Affimer technology developer Avacta (LSE:AVCT) expects to gain the CE mark for its AffiDX SARS-CoV-2 antigen lateral flow test and then launch the test in May. Forecasts do not include any income from these tests, which could be distributed in 25 European markets. This could test could become worth more than all the company’s other products and assets. There is capacity for between 5 million and 30 million tests to be produced each month. The test could conceivably generate £500m in revenues in a full year without utilising all that capacity and the gross margin could be more than 30%. finnCap’s low case estimate is that the test is worth £280m. The upside is considerably more.

The therapeutics part of the business is on course to start a phase I study for the AVA6000 treatment for solid tumours, the first treatment from the pre|CISION platform, in the third quarter. Cash is not concern because there should be net cash at the end of 2022 even though spending is being increased and this does not include the potential cash flow from lateral flow test sales.

There was a £1.7m write-off of intangible assets relating to the animal health business.
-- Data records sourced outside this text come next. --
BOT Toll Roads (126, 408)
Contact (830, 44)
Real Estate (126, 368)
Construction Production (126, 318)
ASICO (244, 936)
This has been restructured and is back to breakeven. This is a non-core business that could raise a small amount of cash if sold. The share price slipped back to 233p after the 2020 results, which is nearly covered by the low case scenario and the other assets. Positive news later in the year about the rate of sales of the Covid-19 test should push the share price higher. Buy for the Covid-19 test growth and the longer-term potential of affimers.


Antimicrobial technology developer Byotrol (LSE: BYOT) confirmed it is on course to make a £1.5m pre-tax profit on revenues of £11m in 2020-21 and finnCap has introduced 2021-22 forecasts. Net cash was £1.7m at the end of March 2021 and it is forecast to grow to £2.8m one year later. The 2021-22 earnings are expected to grow by 23% to 0.39p a share. That is based on modest growth in revenues to £11.2m, which is based on flat product revenues as monthly sales return to more normal levels. There could be additional upside from additional licensing income. Byotrol should become an increasingly cash generative business and, at 7p, the prospective 2021-22 multiple of less than 15 is too low for a company with such growth prospects. Buy.